A cela s’ajoute l’imposition des politiques néolibérales par les institutions financières internationales et l’UE conduisant au démantèlement ou la privatisation du secteur public, en particulier les services publics, la remise en cause des rares acquis sociaux( code du travail et autres législations sociales) et renforçant la détérioration de la situation sociale des masses populaires et de l’environnement :
  Précarité du travail ; baisse des salaires, flexibilité dans l’application des droits de travail, accentuation de l’exploitation des travailleurs et travailleuses, quasi-absence de protection sociale…).
  Conditions de travail inhumaines, surtout pour les femmes( salaires inférieurs à ceux des hommes, harcèlement sexuel fréquent, transport collectif défectueux dans des conditions atroces et conduisant souvent à des accidents routiers mortels…).
  Pillage des ressources naturelles : matières premières, ressources halieutiques et hydrauliques…
  Déclin drastique du nombre de paysans et de paysannes et exode rural massif vers les villes gonflant l’armée de réserve industrielle, pesant sur les salaires modiques et alimentant une spéculation immobilière effrénée au détriment de l’investissement productif.
  La nature n’a pas été épargnée non plus car les ALE portent atteinte à la protection de l’environnement et au bien-être animal.
  Faillite de l’enseignement et du système de santé publics.
  Chômage de masse touchant aussi les diplômés de l’enseignement supérieur.

Sur le plan politique, alignement fréquent sur les positions de l’UE, rôle de gendarme protégeant ses frontières sud.

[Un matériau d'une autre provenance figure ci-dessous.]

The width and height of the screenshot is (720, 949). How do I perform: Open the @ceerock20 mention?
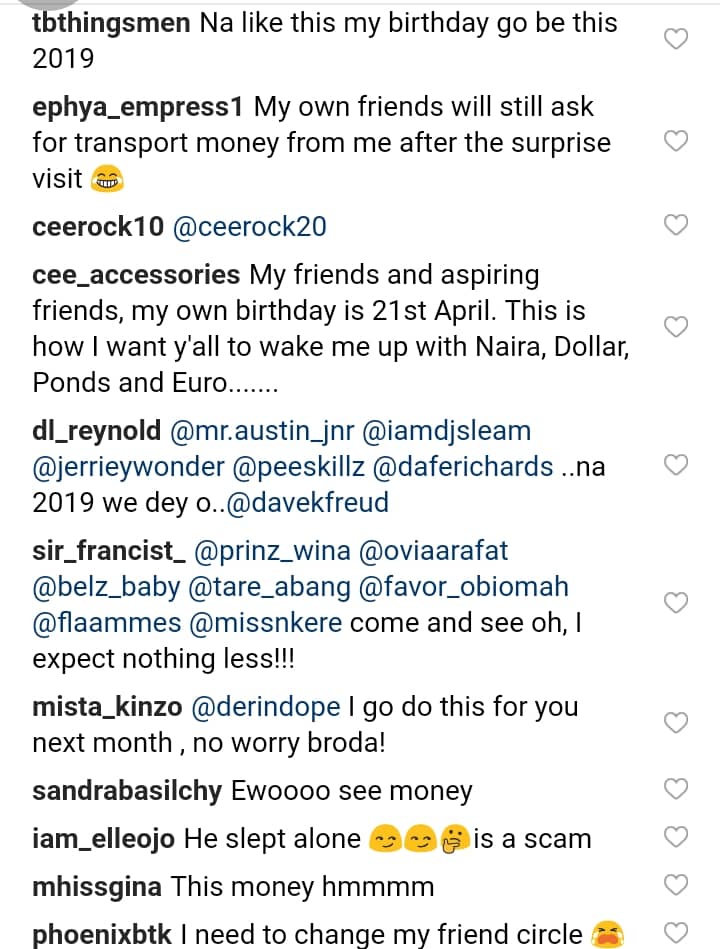click(249, 226)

  En résumé, les Accords de libre-échange sont des accords coloniaux, pensés en fonction des intérêts des pays occidentaux et de leurs grandes entreprises. Ils ont contribué à démanteler les services publics, détruire le tissu productif, industriel comme agricole, creuser le déficit de la balance commerciale, générer la dépendance alimentaire. Ils permettent aux entreprises de l’UE de profiter des exonérations fiscales, de la main d’œuvre et des terres bon marché dans les pays du Sud. Les ALE, couplés avec le service de la dette, sont des instruments coloniaux de domination des peuples. Ils contribuent à affaiblir la souveraineté politique de notre pays
  Au Maroc, ces accords servent aussi les intérêts des grands propriétaires fonciers, de la grande bourgeoisie mandataire des multicolonionales et de l’Etat makhzen prédateur qui combattent tout développement économique et social autonome de notre pays et renforcent le despotisme nécessaire pour imposer au peuple les répercussions économiques et sociales désastreuses de ces accords.

Perspectives de luttes des deux rives de la lutte commune anticapitaliste.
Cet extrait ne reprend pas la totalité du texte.